A sede insatisfeita do homem de hoje
Eis a sede do homem de hoje. Uma sede que,
explicou o P. Tolentino, «se transmuta numa enorme insatisfação, na desafeção
em relação àquilo que é essencial, numa incapacidade de discernimento». O
consumismo, hoje, não é apenas material, é também espiritual, e o que se diz de
um ajuda a compreender o outro. O facto é que as nossas sociedades, que «impõem
o consumo como critério de felicidade, transformam o desejo numa armadilha»: de
cada vez que pensamos apagar a nossa sede numa «montra», numa «aquisição», num
«objeto», a posse comporta a sua desvalorização, e isso faz crescer em nós o
vazio. O objeto do nosso desejo é um «ente ausente», é um «objeto sempre em
falta». Por isso, «o Senhor não cessa de nos dizer: “Quem tem sede, venha; quem
deseja, beba gratuitamente a água da vida”».
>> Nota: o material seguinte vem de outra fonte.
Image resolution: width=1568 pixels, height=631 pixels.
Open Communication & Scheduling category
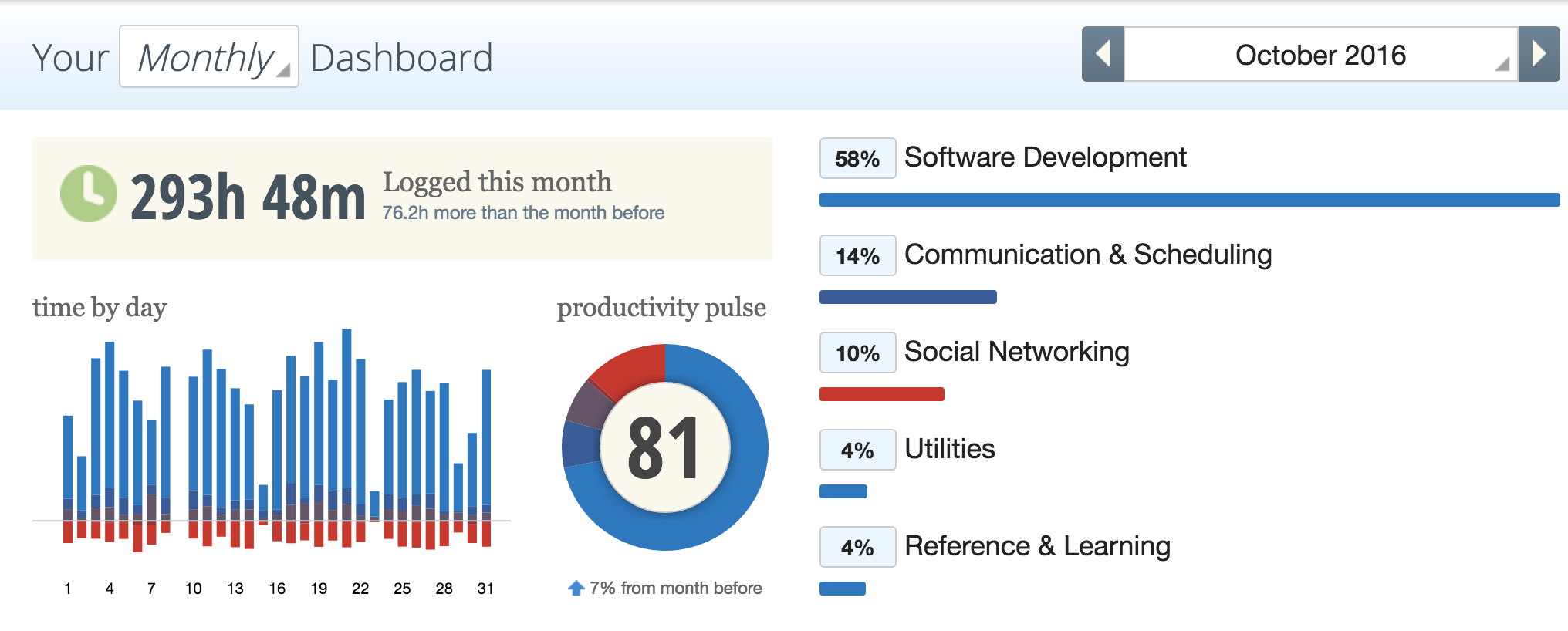[1087, 255]
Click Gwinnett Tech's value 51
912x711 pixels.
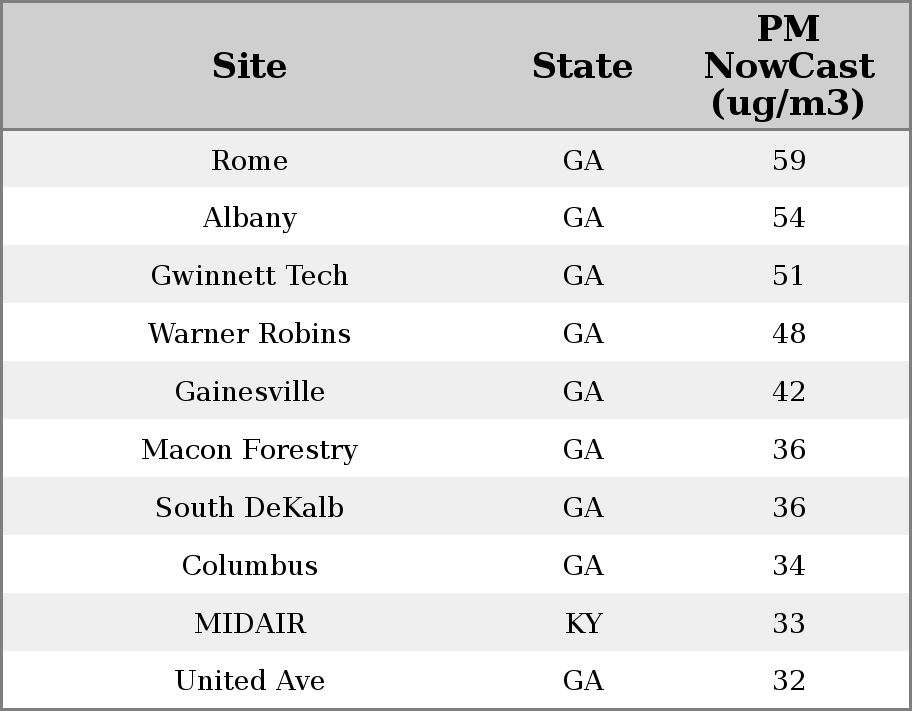click(788, 276)
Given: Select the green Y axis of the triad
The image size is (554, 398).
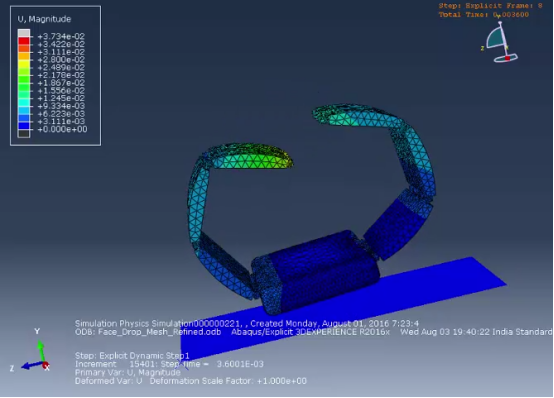Looking at the screenshot, I should (41, 351).
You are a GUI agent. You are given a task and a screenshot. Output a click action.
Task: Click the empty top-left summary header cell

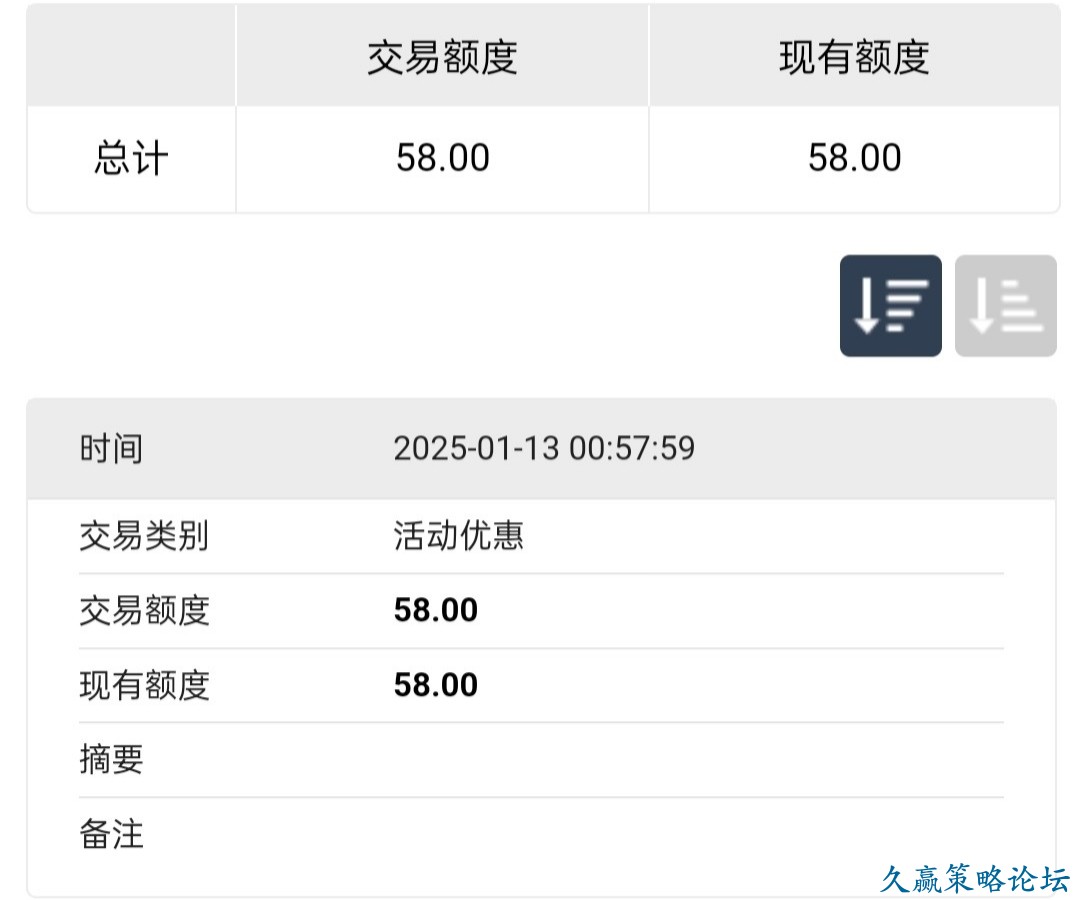click(131, 57)
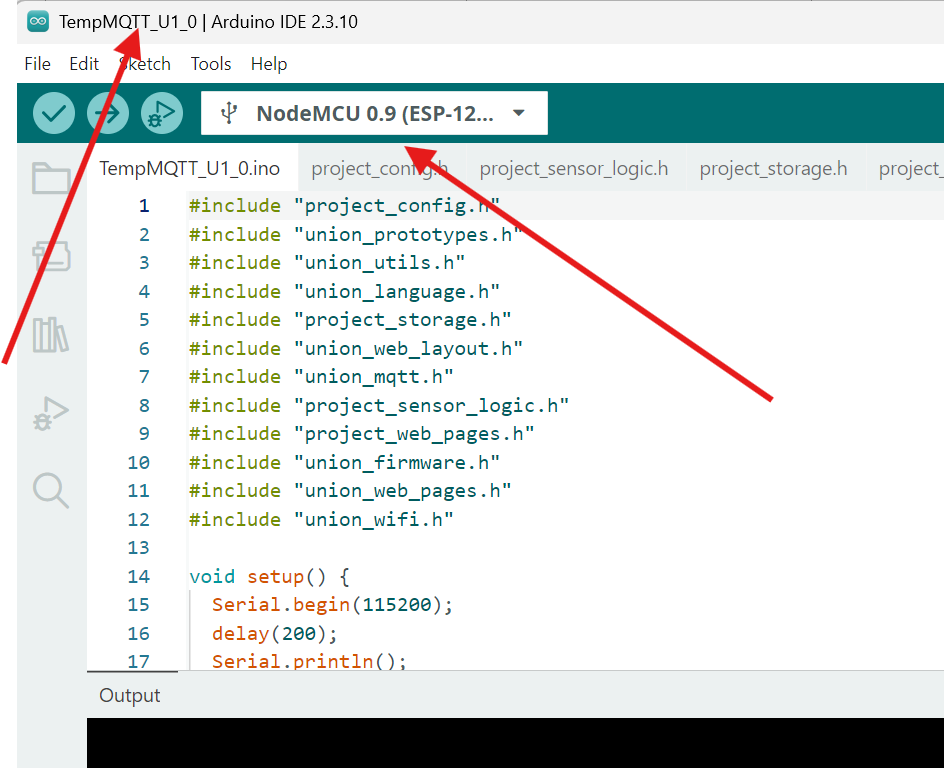Select the TempMQTT_U1_0.ino tab
Image resolution: width=944 pixels, height=768 pixels.
point(190,169)
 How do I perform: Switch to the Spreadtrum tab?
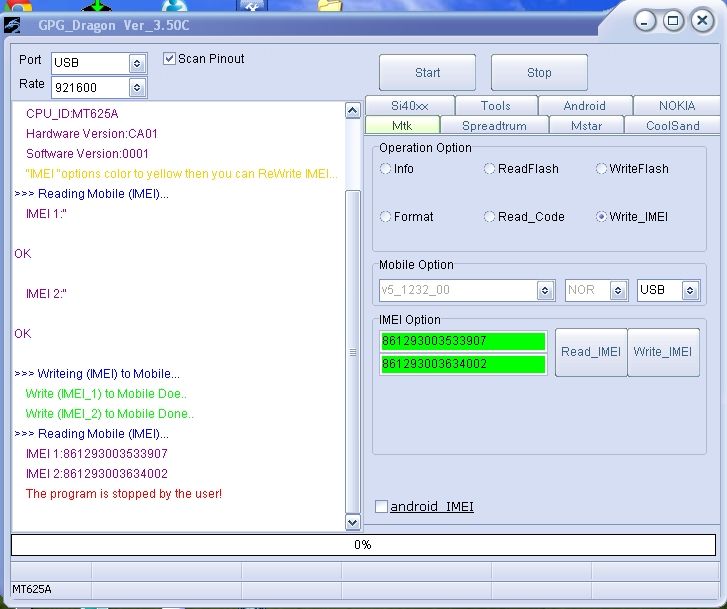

Recoloquemos em Deus a nossa sede
Há muitas «maneiras de enganar as
necessidades e adotar uma atitude de evasão espiritual sem nunca tomar
consciência de que estamos em fuga», apontou o P. Tolentino, que aludiu às
«sofisticadas razões de rentabilidade e de eficácia» que substituem a
«auscultação profunda do nosso espaço interior e o discernimento da nossa
sede». E continuam a não existir «comprimidos capazes de resolver mecanicamente
os nossos problemas».
Daqui partiu o convite conclusivo da
primeira meditação do segundo dia do retiro quaresmal do papa Francisco e dos
seus colaboradores: abrandemos o «nosso passo», «tomemos consciência das nossas
necessidades», sentemo-nos à mesa da fé, não por motivos materiais ou
económicos, mas «por razões de vida». A sede «de relações, de aceitação e de
amor» está presente em cada ser humano, é um património «biográfico» que somos
chamados a reconhecer e do qual dar graças. Não é uma coisa banal, e por isso
«recoloquemos em Deus a nossa sede».